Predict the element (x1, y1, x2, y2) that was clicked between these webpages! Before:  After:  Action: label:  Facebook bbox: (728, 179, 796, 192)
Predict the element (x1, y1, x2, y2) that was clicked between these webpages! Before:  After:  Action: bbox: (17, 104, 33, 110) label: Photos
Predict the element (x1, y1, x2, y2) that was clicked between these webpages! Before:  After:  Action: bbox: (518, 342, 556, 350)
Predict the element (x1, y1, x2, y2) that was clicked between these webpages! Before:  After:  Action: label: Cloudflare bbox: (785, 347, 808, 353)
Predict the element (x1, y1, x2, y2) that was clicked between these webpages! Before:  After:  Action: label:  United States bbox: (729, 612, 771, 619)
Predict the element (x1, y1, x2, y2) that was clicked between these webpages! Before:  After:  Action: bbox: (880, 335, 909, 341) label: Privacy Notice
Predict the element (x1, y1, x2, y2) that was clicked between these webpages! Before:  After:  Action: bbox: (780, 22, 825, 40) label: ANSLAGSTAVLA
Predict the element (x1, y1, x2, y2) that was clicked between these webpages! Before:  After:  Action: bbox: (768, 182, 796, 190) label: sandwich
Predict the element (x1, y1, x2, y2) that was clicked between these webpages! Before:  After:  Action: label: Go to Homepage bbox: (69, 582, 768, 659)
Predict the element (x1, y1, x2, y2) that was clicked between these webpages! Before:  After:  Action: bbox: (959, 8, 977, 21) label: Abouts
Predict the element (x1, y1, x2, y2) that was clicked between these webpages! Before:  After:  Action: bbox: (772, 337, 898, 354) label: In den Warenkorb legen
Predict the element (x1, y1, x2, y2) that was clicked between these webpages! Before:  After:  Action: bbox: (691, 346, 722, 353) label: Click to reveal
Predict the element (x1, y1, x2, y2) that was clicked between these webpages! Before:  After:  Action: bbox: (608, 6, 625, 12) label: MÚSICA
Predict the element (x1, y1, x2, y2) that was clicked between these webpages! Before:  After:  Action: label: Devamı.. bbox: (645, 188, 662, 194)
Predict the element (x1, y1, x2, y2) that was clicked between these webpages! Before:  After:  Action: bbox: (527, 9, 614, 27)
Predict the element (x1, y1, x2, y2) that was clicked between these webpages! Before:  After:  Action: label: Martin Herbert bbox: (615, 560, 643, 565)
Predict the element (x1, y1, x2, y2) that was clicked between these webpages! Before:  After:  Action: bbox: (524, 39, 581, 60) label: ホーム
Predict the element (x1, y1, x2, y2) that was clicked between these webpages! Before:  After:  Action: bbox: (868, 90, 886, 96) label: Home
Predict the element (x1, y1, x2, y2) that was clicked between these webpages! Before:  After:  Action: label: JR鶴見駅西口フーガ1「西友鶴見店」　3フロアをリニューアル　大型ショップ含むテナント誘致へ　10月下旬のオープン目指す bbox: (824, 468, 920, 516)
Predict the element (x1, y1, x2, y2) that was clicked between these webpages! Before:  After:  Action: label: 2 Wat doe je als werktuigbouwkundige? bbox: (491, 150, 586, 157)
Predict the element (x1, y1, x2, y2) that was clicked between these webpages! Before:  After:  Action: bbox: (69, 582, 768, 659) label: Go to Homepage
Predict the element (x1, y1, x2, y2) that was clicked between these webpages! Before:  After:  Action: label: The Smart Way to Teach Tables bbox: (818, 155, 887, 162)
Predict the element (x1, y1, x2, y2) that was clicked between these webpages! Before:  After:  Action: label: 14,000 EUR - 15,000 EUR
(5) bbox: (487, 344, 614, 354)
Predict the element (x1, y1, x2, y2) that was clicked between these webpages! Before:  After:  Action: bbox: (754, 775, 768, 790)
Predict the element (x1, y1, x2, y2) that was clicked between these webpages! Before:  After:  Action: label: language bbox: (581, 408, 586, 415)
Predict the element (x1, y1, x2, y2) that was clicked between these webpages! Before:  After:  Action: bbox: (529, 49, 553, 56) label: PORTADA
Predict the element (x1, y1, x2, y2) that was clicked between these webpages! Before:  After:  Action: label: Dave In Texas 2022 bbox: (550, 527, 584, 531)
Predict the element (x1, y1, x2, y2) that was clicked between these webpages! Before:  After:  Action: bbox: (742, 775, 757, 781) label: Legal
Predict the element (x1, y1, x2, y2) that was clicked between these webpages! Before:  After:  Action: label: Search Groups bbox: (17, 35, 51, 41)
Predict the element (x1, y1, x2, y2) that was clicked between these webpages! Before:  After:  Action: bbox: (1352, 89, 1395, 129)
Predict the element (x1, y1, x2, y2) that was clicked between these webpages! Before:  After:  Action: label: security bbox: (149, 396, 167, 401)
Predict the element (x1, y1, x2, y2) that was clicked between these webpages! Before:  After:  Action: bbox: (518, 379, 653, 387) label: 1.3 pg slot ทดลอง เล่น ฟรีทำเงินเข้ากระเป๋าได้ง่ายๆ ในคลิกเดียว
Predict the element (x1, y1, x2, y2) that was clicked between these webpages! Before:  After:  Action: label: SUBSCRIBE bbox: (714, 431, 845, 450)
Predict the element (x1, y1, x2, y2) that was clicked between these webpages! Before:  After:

____

Reproduce every item above word for word, in the same order.

• _Exercise response_
Predict the element (x1, y1, x2, y2) that was clicked between these webpages! Before:  After:  Action: label:  Facebook bbox: (728, 179, 796, 192)
Predict the element (x1, y1, x2, y2) that was clicked between these webpages! Before:  After:  Action: bbox: (17, 104, 33, 110) label: Photos
Predict the element (x1, y1, x2, y2) that was clicked between these webpages! Before:  After:  Action: bbox: (518, 342, 556, 350)
Predict the element (x1, y1, x2, y2) that was clicked between these webpages! Before:  After:  Action: label: Cloudflare bbox: (785, 347, 808, 353)
Predict the element (x1, y1, x2, y2) that was clicked between these webpages! Before:  After:  Action: label:  United States bbox: (729, 612, 771, 619)
Predict the element (x1, y1, x2, y2) that was clicked between these webpages! Before:  After:  Action: bbox: (880, 335, 909, 341) label: Privacy Notice
Predict the element (x1, y1, x2, y2) that was clicked between these webpages! Before:  After:  Action: bbox: (780, 22, 825, 40) label: ANSLAGSTAVLA
Predict the element (x1, y1, x2, y2) that was clicked between these webpages! Before:  After:  Action: bbox: (768, 182, 796, 190) label: sandwich
Predict the element (x1, y1, x2, y2) that was clicked between these webpages! Before:  After:  Action: label: Go to Homepage bbox: (69, 582, 768, 659)
Predict the element (x1, y1, x2, y2) that was clicked between these webpages! Before:  After:  Action: bbox: (959, 8, 977, 21) label: Abouts
Predict the element (x1, y1, x2, y2) that was clicked between these webpages! Before:  After:  Action: bbox: (772, 337, 898, 354) label: In den Warenkorb legen
Predict the element (x1, y1, x2, y2) that was clicked between these webpages! Before:  After:  Action: bbox: (691, 346, 722, 353) label: Click to reveal
Predict the element (x1, y1, x2, y2) that was clicked between these webpages! Before:  After:  Action: bbox: (608, 6, 625, 12) label: MÚSICA
Predict the element (x1, y1, x2, y2) that was clicked between these webpages! Before:  After:  Action: label: Devamı.. bbox: (645, 188, 662, 194)
Predict the element (x1, y1, x2, y2) that was clicked between these webpages! Before:  After:  Action: bbox: (527, 9, 614, 27)
Predict the element (x1, y1, x2, y2) that was clicked between these webpages! Before:  After:  Action: label: Martin Herbert bbox: (615, 560, 643, 565)
Predict the element (x1, y1, x2, y2) that was clicked between these webpages! Before:  After:  Action: bbox: (524, 39, 581, 60) label: ホーム
Predict the element (x1, y1, x2, y2) that was clicked between these webpages! Before:  After:  Action: bbox: (868, 90, 886, 96) label: Home
Predict the element (x1, y1, x2, y2) that was clicked between these webpages! Before:  After:  Action: label: JR鶴見駅西口フーガ1「西友鶴見店」　3フロアをリニューアル　大型ショップ含むテナント誘致へ　10月下旬のオープン目指す bbox: (824, 468, 920, 516)
Predict the element (x1, y1, x2, y2) that was clicked between these webpages! Before:  After:  Action: label: 2 Wat doe je als werktuigbouwkundige? bbox: (491, 150, 586, 157)
Predict the element (x1, y1, x2, y2) that was clicked between these webpages! Before:  After:  Action: bbox: (69, 582, 768, 659) label: Go to Homepage
Predict the element (x1, y1, x2, y2) that was clicked between these webpages! Before:  After:  Action: label: The Smart Way to Teach Tables bbox: (818, 155, 887, 162)
Predict the element (x1, y1, x2, y2) that was clicked between these webpages! Before:  After:  Action: label: 14,000 EUR - 15,000 EUR
(5) bbox: (487, 344, 614, 354)
Predict the element (x1, y1, x2, y2) that was clicked between these webpages! Before:  After:  Action: bbox: (754, 775, 768, 790)
Predict the element (x1, y1, x2, y2) that was clicked between these webpages! Before:  After:  Action: label: language bbox: (581, 408, 586, 415)
Predict the element (x1, y1, x2, y2) that was clicked between these webpages! Before:  After:  Action: bbox: (529, 49, 553, 56) label: PORTADA
Predict the element (x1, y1, x2, y2) that was clicked between these webpages! Before:  After:  Action: label: Dave In Texas 2022 bbox: (550, 527, 584, 531)
Predict the element (x1, y1, x2, y2) that was clicked between these webpages! Before:  After:  Action: bbox: (742, 775, 757, 781) label: Legal
Predict the element (x1, y1, x2, y2) that was clicked between these webpages! Before:  After:  Action: label: Search Groups bbox: (17, 35, 51, 41)
Predict the element (x1, y1, x2, y2) that was clicked between these webpages! Before:  After:  Action: bbox: (1352, 89, 1395, 129)
Predict the element (x1, y1, x2, y2) that was clicked between these webpages! Before:  After:  Action: label: security bbox: (149, 396, 167, 401)
Predict the element (x1, y1, x2, y2) that was clicked between these webpages! Before:  After:  Action: bbox: (518, 379, 653, 387) label: 1.3 pg slot ทดลอง เล่น ฟรีทำเงินเข้ากระเป๋าได้ง่ายๆ ในคลิกเดียว
Predict the element (x1, y1, x2, y2) that was clicked between these webpages! Before:  After:  Action: label: SUBSCRIBE bbox: (714, 431, 845, 450)
Predict the element (x1, y1, x2, y2) that was clicked between these webpages! Before:  After:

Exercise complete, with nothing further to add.